Mirko Baricchi nasce alla Spezia nel 1970. Terminato il liceo, frequenta l’Istituto per l’Arte e il Restauro Palazzo Spinelli. Inizia a lavorare come illustratore in Messico e al rientro in Italia, alla fine degli anni Novanta, decide di dedicarsi esclusivamente alla pittura. Vive e lavora tra Vicenza e La Spezia.

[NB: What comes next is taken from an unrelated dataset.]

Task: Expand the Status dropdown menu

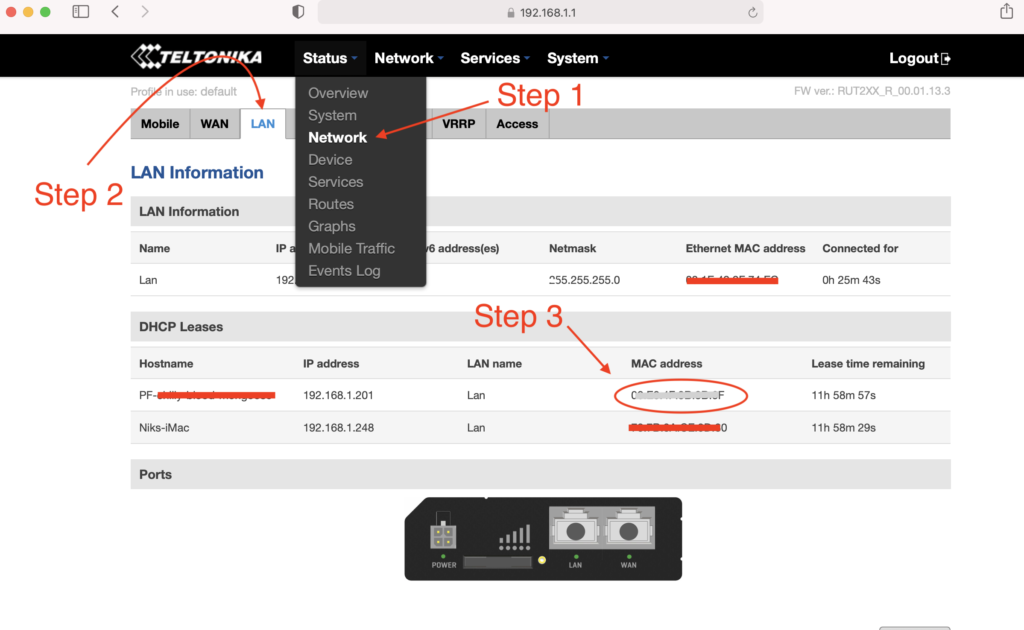Action: pos(329,58)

Tra le principali mostre, nel 2017 “Derive”, CAMeC, La Spezia; nel 2016 “Biennale Disegno Rimini”, Museo della Città, Rimini; “Il segreto dei Giusti”, Museo Il Correggio, Correggio; “Archè. Ben prima del nome chiamato”, Atipografia, Arzignano (Vi). Nel 2015 “Humus”, Galleria San Ludovico, Pinacoteca Stuard, Parma; “Humus”, Galleria Fabrice Galvani, Toulouse (F); “[dis]appunti”, Museo Arte Contemporanea, Lissone (Mb); “Close-Up”, Palazzo Collicola Arti Visive, Spoleto (Pg); “Maggese”, Galleria Il Vicolo, Milano; “Treviso a Dante”, Palazzo Giacomelli, Treviso. Nel 2014 “Mus-e Museum”, Fondazione Cassa di Risparmio della Spezia, La Spezia; “Premio Terna”, Archivio di Stato, Torino; “Imago”, Museo della Città, Chiari (Bs). Nel 2013 “Boston-Como”, Como. Nel 2012 “Germogli. e di stelle”, Cardelli & Fontana, Sarzana (Sp). Nel 2011 “De Rerum”, Galerie Fabrice Galvani, Toulouse (F); “Rendez-vous con Mirko Baricchi”, Galleria Bianconi, Milano. Nel 2010 “De Rerum”, Galeria Barcelona, Barcellona (E); “Melting pot”, LA Artcore, Los Angeles (USA). Nel 2009 “Fuori tema”, Galleria L’Ariete, Bologna; “Il Diavolo e l’Acquasanta”, Palazzo Paolo V, Benevento. Nel 2008 “Premio Cairo”, Museo della Permanente, Milano; “Finestra sul Golfo”, CAMeC, La Spezia; “Cloudy”, Cardelli & Fontana, Sarzana (Sp). Nel 2007 “Pinocchio – Mimmo Paladino/Mirko Baricchi”, Galerie Fabrice Galvani, Toulouse; “L’alibi dell’oggetto – Morandi e gli sviluppi della natura morta in Italia”, Fondazione Ragghianti, Lucca.

Sue opere sono presenti nelle seguenti raccolte: CAMeC – Centro Arte Moderna e Contemporanea, Collezione Battolini, La Spezia; Fondazione Cassa di Risparmio della Spezia, La Spezia; Civica Raccolta del Disegno – MuSa, Museo di Salò (BS).